Still a bit woozy from twenty hours on two airplanes, we walked over a bit later. The well-manicured park was fitted with walking and biking tracks, and low-impact fitness equipment. Thai people take their physical fitness seriously, and from six in the morning until nine at night there were hundreds of people walking, running, pedaling, hula-hooping and doing the old wax-on, wax-off routine. This was the backdrop for our monitor quest, and it only took a few minutes to spot a large Varanus, a four-footer, basking on a grassy bank. It spooked when we came too close, plopping into the water and swimming off. It emerged onto the bank further away, and we were able to photograph our first wild monitor.
‘Wild monitor’ may seem a bit generous, but these lizards were here long before Bangkok expanded to encircle them, and they had cousins living in the rice fields a mile or so west of the park. The monitors we saw paid little attention to people on the paths circling the lake, and humans ignored them in kind, large lizards being just another fixture in the park. The only creatures violating their personal space were the three of us; the lizards regarded us warily, and the local people regarded us as crazy tourists. Like many herp-minded people, I’d seen my share of captive monitors in zoos, pet stores and swap meets, many of them dull-colored, sluggish and overweight, with bits of unshed skin on their faces.

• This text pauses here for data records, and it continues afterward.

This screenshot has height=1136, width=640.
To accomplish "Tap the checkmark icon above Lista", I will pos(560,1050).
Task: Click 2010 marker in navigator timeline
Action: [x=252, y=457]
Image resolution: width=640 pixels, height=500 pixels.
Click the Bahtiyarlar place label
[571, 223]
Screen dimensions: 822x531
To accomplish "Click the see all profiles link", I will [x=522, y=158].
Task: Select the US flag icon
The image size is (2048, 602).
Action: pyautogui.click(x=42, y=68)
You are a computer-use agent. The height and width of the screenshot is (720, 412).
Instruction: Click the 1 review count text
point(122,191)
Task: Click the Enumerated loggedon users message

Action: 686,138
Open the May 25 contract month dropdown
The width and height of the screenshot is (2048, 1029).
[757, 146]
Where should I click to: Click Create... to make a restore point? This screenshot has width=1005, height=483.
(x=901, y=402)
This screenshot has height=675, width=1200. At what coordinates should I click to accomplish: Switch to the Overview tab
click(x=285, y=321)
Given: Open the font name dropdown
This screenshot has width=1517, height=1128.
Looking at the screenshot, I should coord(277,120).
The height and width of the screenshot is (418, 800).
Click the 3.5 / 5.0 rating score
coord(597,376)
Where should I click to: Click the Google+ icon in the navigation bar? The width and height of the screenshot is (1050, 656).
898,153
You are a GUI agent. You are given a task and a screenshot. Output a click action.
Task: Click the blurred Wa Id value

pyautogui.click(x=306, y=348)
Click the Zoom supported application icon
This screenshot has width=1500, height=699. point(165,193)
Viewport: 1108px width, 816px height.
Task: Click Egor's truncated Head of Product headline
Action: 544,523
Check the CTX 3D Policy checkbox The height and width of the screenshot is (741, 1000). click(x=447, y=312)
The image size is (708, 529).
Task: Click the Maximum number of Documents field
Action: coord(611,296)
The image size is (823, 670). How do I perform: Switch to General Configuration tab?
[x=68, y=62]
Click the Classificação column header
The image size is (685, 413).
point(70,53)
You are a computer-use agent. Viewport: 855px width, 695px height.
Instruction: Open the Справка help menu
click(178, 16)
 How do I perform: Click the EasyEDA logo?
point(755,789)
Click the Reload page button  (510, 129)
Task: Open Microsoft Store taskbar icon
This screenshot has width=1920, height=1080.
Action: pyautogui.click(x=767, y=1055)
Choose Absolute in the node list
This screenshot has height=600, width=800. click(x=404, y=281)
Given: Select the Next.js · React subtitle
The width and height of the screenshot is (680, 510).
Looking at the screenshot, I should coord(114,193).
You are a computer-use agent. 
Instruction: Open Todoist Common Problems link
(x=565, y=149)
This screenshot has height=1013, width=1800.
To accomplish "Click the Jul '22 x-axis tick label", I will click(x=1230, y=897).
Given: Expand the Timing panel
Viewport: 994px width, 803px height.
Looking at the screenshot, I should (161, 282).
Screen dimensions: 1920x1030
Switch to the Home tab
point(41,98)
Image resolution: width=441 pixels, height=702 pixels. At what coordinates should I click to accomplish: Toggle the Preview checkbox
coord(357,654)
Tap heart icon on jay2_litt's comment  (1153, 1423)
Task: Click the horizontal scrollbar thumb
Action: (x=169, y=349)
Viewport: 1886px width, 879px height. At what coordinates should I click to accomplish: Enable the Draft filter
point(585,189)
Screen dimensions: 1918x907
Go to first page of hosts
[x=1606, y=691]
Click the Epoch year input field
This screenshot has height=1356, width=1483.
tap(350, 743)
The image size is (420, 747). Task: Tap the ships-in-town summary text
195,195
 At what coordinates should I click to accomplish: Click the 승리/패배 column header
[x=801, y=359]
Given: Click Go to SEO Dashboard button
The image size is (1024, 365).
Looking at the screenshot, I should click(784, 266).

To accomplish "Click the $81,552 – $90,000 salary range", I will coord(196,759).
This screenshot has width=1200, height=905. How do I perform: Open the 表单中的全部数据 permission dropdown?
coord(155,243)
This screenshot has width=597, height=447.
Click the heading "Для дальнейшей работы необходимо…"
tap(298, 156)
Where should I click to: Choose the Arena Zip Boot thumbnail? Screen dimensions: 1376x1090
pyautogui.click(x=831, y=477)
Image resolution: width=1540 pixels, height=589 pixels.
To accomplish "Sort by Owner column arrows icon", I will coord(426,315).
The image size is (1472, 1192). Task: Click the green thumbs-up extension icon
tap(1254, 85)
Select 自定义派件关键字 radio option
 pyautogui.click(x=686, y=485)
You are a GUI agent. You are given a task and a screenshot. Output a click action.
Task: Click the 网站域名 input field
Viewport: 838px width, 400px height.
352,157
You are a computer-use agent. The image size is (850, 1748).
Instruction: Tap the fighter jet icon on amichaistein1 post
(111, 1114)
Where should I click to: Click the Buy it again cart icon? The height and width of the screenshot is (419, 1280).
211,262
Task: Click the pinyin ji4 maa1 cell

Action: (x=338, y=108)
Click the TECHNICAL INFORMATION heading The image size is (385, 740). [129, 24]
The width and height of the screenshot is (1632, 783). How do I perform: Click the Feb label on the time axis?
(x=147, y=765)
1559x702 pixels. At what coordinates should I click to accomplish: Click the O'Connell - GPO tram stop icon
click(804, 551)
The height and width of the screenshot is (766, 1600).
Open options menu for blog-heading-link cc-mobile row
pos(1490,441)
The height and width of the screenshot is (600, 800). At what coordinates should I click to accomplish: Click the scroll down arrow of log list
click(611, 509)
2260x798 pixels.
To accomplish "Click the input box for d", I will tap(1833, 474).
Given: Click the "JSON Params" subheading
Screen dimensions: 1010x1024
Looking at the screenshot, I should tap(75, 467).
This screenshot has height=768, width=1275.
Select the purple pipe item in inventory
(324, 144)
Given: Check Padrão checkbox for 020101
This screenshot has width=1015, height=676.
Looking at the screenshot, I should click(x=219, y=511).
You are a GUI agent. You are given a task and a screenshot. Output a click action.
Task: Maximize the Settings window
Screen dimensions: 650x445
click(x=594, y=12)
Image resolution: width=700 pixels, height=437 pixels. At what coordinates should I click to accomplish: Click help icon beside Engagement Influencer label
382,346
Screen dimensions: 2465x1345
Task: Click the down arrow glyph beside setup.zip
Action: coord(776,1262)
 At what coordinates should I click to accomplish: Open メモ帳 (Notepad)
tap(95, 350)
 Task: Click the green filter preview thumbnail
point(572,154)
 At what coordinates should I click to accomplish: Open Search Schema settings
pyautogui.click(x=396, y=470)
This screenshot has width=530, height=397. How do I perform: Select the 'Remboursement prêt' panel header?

Here in the park we got to see Varanus salvator in true form – sleek and handsome, active and alert in a hot and muggy environment not easy to duplicate in captivity. No doubt they were snacking on birds, fish, turtles (another blog post), and anything else that might be living along the water.
The most famous urban spot for water monitors is Lumphini Park, located smack in the middle of downtown Bangkok. We went for a visit one day, and spotted our first salvator as we crossed the entrance bridge. The big lizards were everywhere, and we saw several dozen, including several six-footers. The monitors at Lumphini were far more indifferent to humans than those at our hotel park, some of them moving about within several feet of visitors. In turn, most visitors ignored them or casually watched them pass – people get used to anything, and like pigeons and squirrels, large carnivorous lizards become humdrum and ho-hum.
Lumphini Park gave us many photographic opportunities, and the chance to just watch and observe Varanus salvator at length. Dāv put hands on a small one, and paid with forearms pricked and bloody –despite their manicured low-security prison, these lizards are still wild animals and can ruin your day. Later in our visit we saw several wild monitors, who were much warier, and usually obscured by vegetation, so our park visits really paid off – never mind the bermuda grass, we had a great time viewing those magnificent lizards.